> QUOTED PASSAGE
========

Monday, December 9, 2013

The Digital Enterprise - Part 3 - Leveraging Social Media

Continuing, off our discussion from Part 2, about using social media data in the context of enterprise applications. Let first look at the big picture of how social media analytics can be used in the context of an enterprise.

We talked earlier about the idea of leveraging the fact that end users are increasing using social media accounts like Facebook to login-in to company websites. Such a login can provide a trigger for requesting the user for sharing his/her social media profile details. These details can then be stored off and used as for offline analytics, to infer more about the end user. Getting to know the end user better in this fashion can then be translated into, targeted ad content as well as personalization for the user, to suite his current and future needs.

Refer to the architecture diagram below, which I will walk through in the discussion below:

  1. We see the end user / customer accessing a company (say Insurance Company's) website or mobile app
  2. The user is prompted to login to the company website using social account like Facebook account
  3. After a 3-legged OAUTH 2 based authentication success, the company web app receives the login success callback.

========

> REQUIRED TASKS
a: In the social media post, what kind of company is used as the example whose website or mobile app the customer accesses?
b: Pick up the social media post after its last numbered step and write the next steps of the architecture walkthrough.
The rows that come after this are not needed.

> RECORDS SHOWN
========

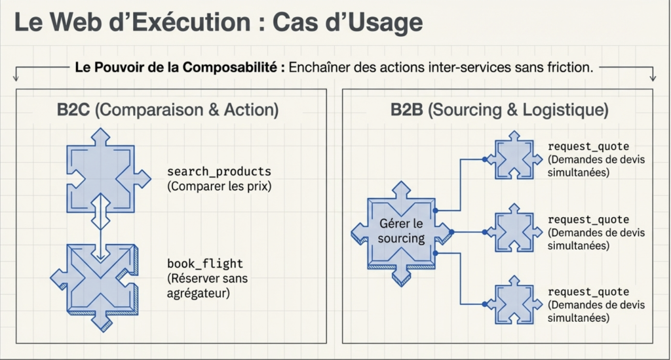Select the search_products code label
click(x=219, y=172)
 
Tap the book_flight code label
click(x=205, y=264)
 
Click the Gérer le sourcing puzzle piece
click(x=401, y=231)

========

> OUTPUTS
a: An insurance company.

b:
  4. Inside the login success callback for say facebook, a quick async ajax call ie POST is made to the Social Media Analytics Package (SMAP), which hosts our analytics application
  5. The entire user profile data (in this case Facbook user profile) is persisted in a document oriented database like MongoDB
  6. Similarly user profile data from twitter, linked-in, google-plus, etc can also be stored in the same MongoDB. Periodically,batches can be run,which will merge such aggregated social data based on keys such as Name, DOB, email addresses etc. Over a period of time, the Insurance company should have aggregated data for several customers and potentials, who have willingly registered on their website.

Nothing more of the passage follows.